**Exercise**
Taking the line with "The width and" as the first and the line with "The image size is (862, 539)." as the last, set down exactly every line in that range from the entries below, and no more.

**Data excerpts**

[Start of section]

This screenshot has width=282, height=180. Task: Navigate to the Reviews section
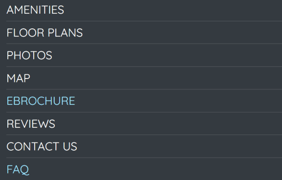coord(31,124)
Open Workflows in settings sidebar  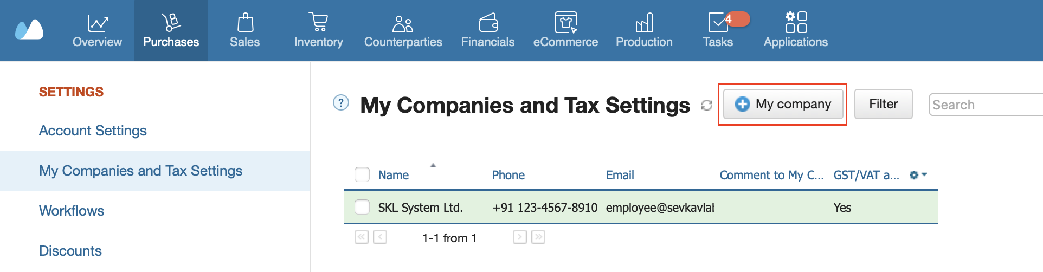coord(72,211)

[End of section]
[Start of section]

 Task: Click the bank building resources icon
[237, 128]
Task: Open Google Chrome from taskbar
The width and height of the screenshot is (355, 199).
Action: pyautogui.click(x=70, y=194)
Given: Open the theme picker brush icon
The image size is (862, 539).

[End of section]

**Answer to this problem**
The width and height of the screenshot is (355, 199).
Action: pyautogui.click(x=70, y=194)
Given: Open the theme picker brush icon
The image size is (862, 539).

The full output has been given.